Ballot drop boxes have been made controversial by unsubstantiated claims about election fraud. They were used without any evidence of fraud during the 2020 election in 11 Wyoming counties: Albany, Big Horn, Carbon, Converse, Fremont, Johnson, Laramie, Park, Sheridan, Sweetwater and Teton.
Four of those counties did away with their boxes prior to the 2022 primary and general elections: Big Horn, Park, Johnson and Sheridan, according to clerks in those counties.
It is up to the discretion of county clerks to use drop boxes.
In his letter Allred wrote that seven counties were still using ballot drop boxes. WyoFile’s outreach to county clerk offices suggests that several of those are “general” county boxes, where residents can leave items like vehicle registration payments, but also ballots.

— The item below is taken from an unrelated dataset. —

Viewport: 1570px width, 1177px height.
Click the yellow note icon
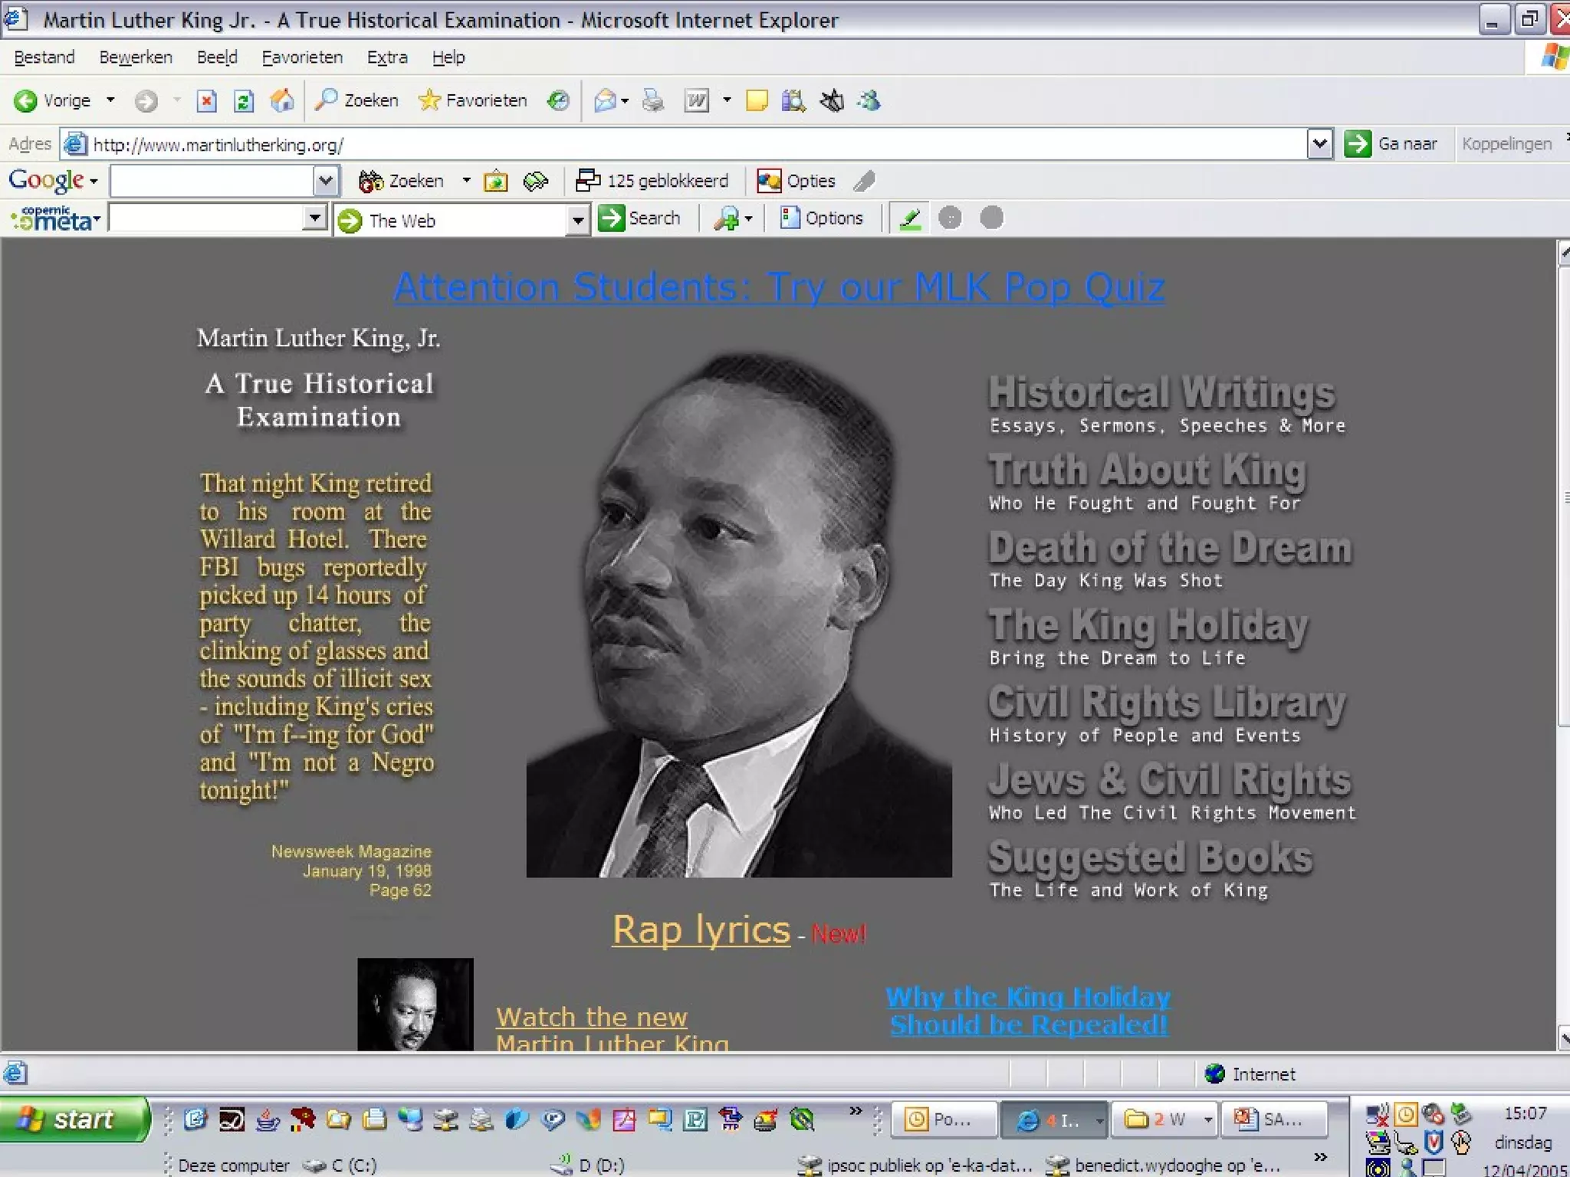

The seven counties are Albany, Carbon, Converse, Fremont, Laramie, Sweetwater and Teton, where clerks did not take action in response to Allred’s request.
Who said what:
“Laramie County will continue operation of its drop box. With less than a month to the General Election, elimination of this safe, secure, and convenient way for voters to deliver their ballots to the County Clerk would be disruptive and result in a greater number of rejected ballots and votes,” Laramie County Clerk Debra Lee stated in a letter to Allred.
“Ours gets utilized quite a bit. I definitely didn’t feel like it was fair to the voters to remove it,” Converse County Clerk Karen Rimmer.